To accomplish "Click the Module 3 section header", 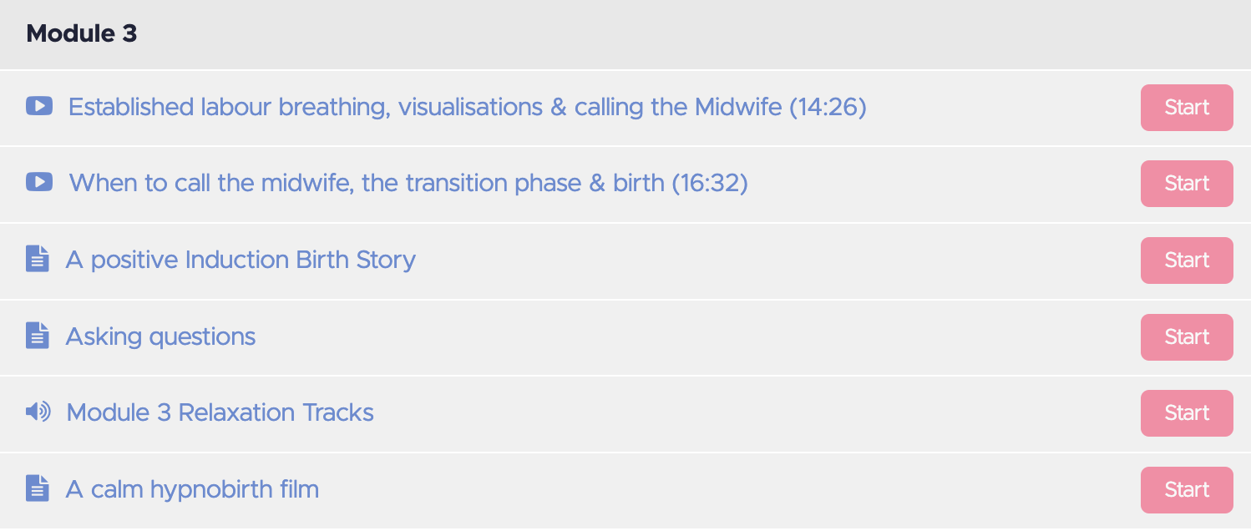I will point(626,34).
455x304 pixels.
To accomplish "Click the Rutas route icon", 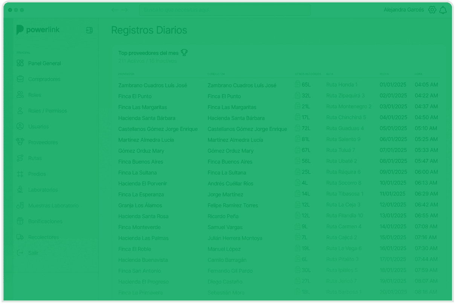I will tap(20, 158).
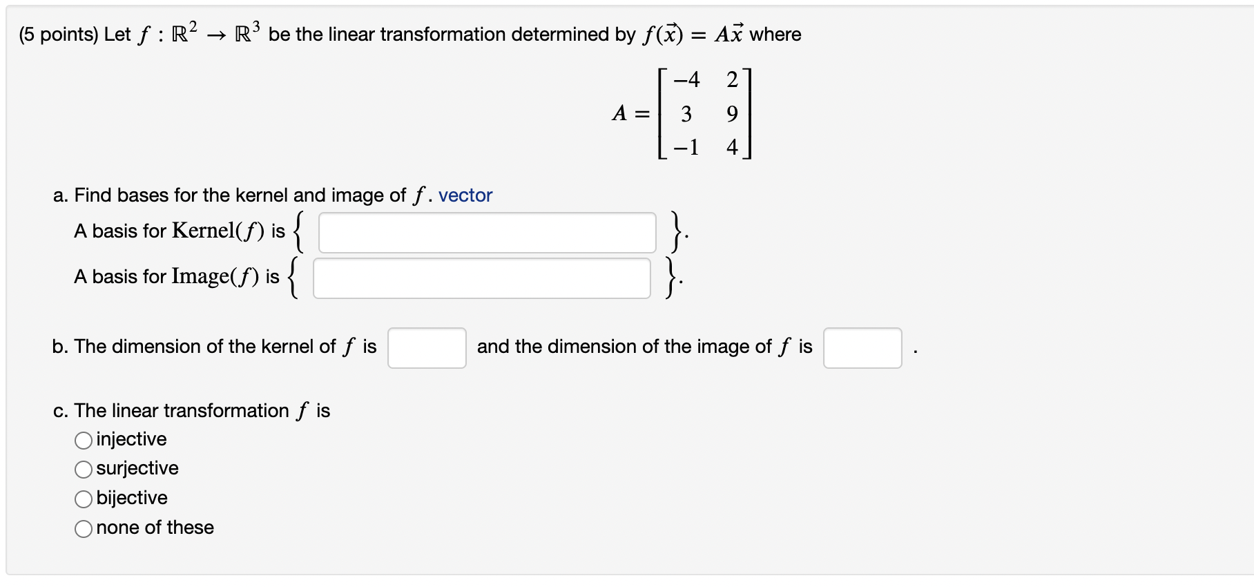This screenshot has height=587, width=1254.
Task: Click inside the Image(f) basis entry
Action: pos(481,278)
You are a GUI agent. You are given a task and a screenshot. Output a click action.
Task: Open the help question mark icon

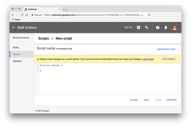[x=158, y=27]
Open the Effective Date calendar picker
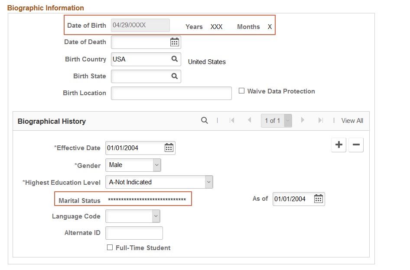Viewport: 410px width, 270px height. tap(169, 148)
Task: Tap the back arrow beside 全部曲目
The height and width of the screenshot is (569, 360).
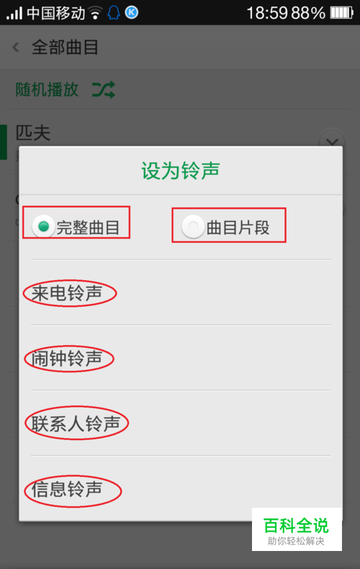Action: point(16,47)
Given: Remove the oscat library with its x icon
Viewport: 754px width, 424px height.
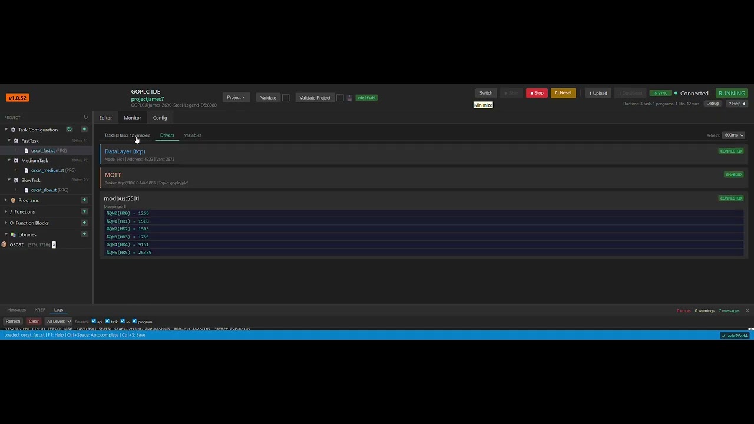Looking at the screenshot, I should point(54,244).
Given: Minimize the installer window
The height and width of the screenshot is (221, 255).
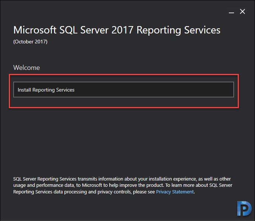Looking at the screenshot, I should tap(231, 12).
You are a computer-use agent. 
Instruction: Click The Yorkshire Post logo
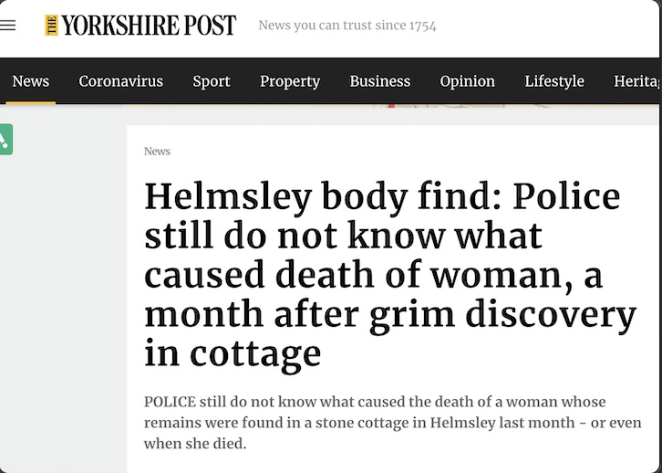coord(140,26)
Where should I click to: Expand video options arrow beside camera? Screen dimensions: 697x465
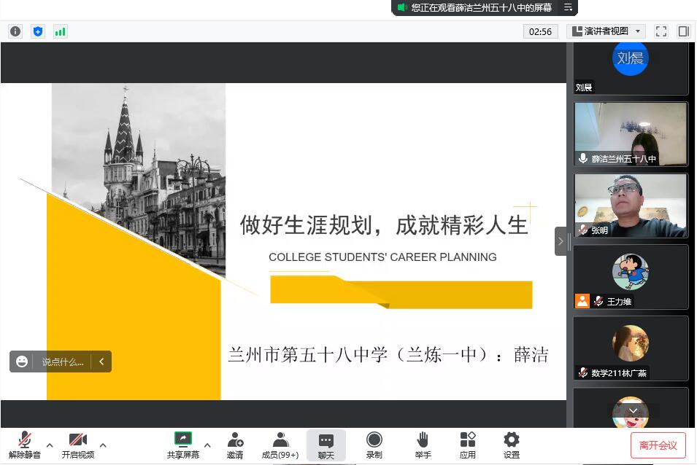tap(103, 445)
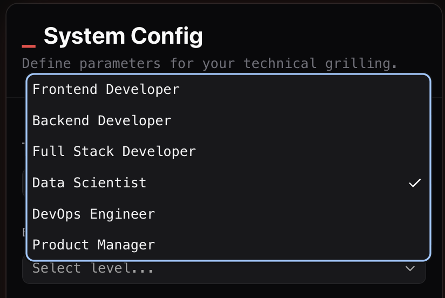Screen dimensions: 445x298
Task: Select Product Manager in the dropdown
Action: (x=228, y=245)
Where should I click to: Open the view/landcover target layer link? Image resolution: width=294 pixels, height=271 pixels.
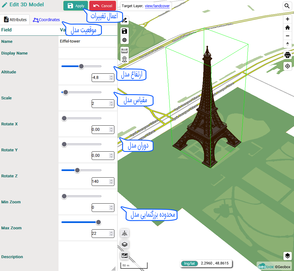(157, 6)
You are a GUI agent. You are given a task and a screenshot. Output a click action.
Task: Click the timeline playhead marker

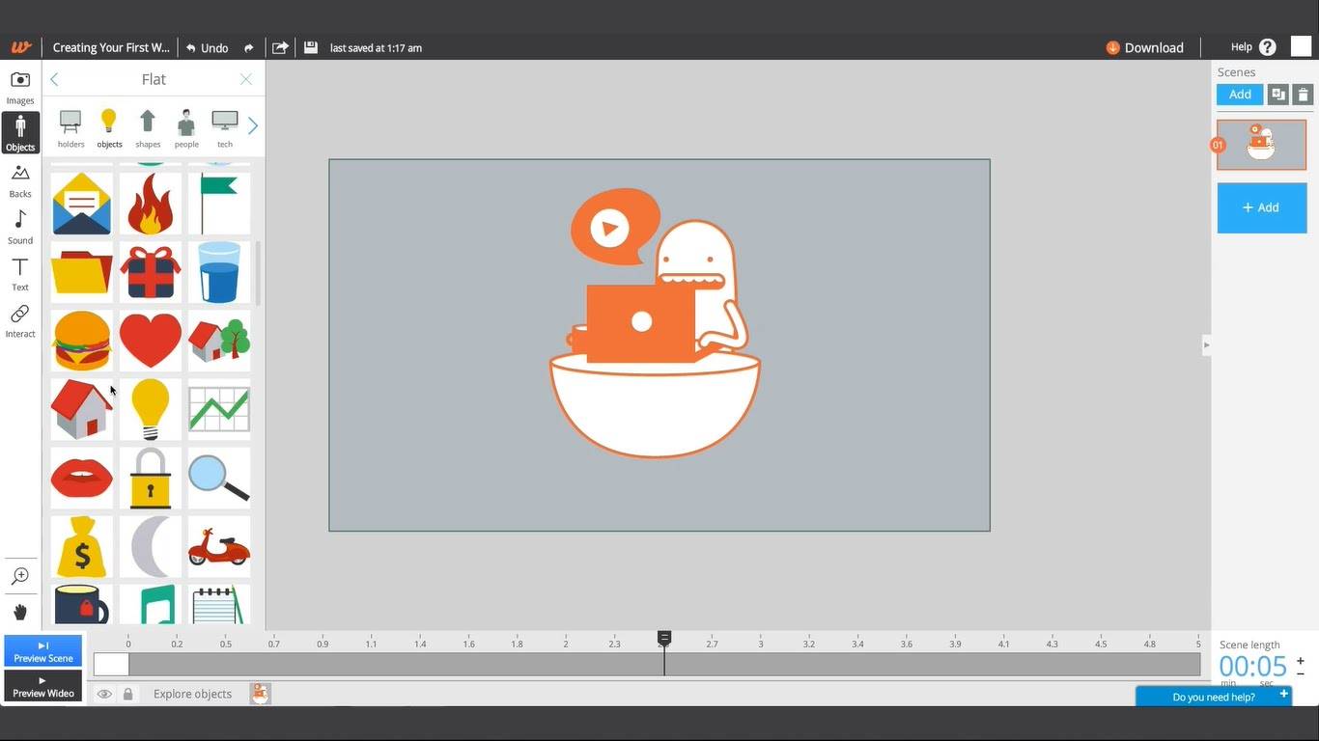(x=664, y=638)
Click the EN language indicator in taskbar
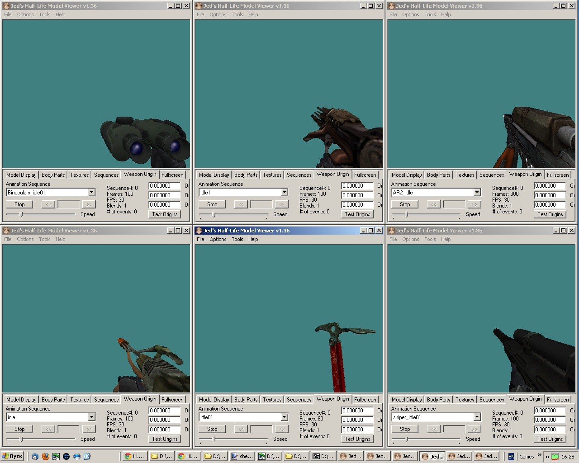This screenshot has width=579, height=463. click(511, 456)
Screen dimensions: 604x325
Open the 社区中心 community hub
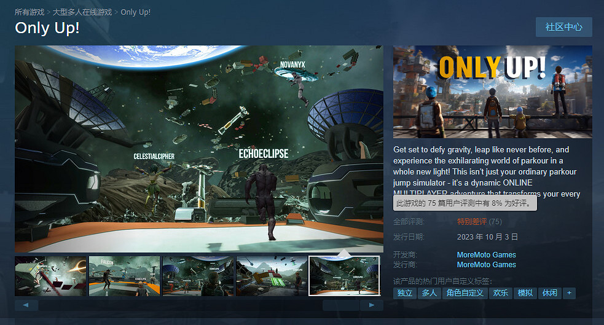pyautogui.click(x=563, y=27)
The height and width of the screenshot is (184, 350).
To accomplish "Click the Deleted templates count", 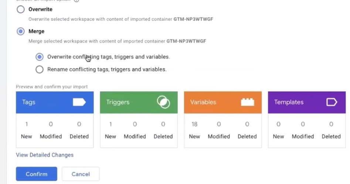I will pyautogui.click(x=331, y=125).
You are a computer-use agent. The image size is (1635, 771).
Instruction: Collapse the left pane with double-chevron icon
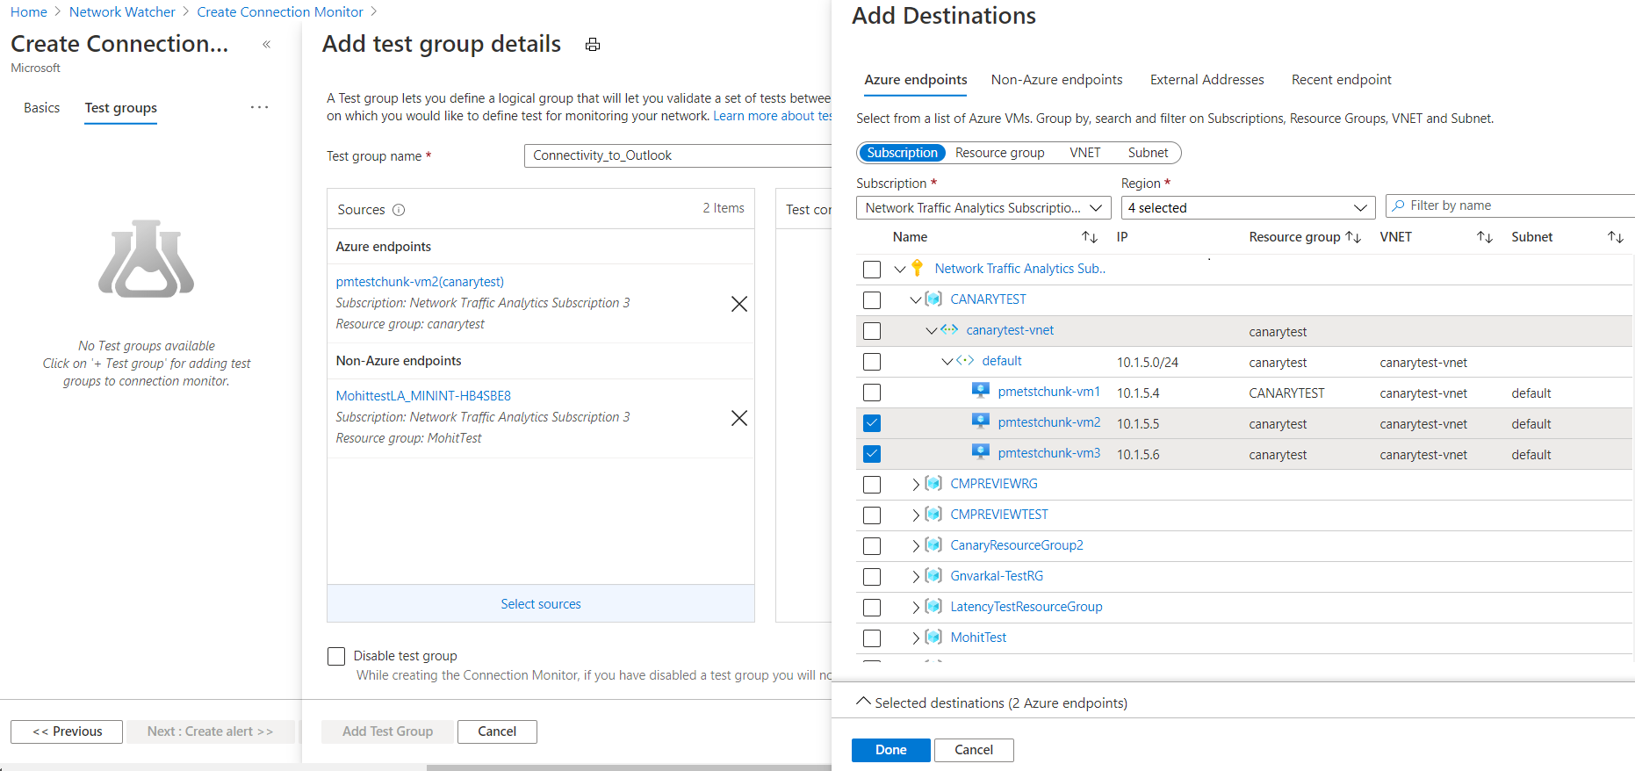(x=266, y=44)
=-=-=-=-=
- _INSTRUCTIONS TO FOLLOW_:
Every line in the listing above that mentions "computer" should be returned.

- _YOUR SOLUTION_:
You are a computer-use agent. 
You are a computer-use agent. The image size is (1635, 771).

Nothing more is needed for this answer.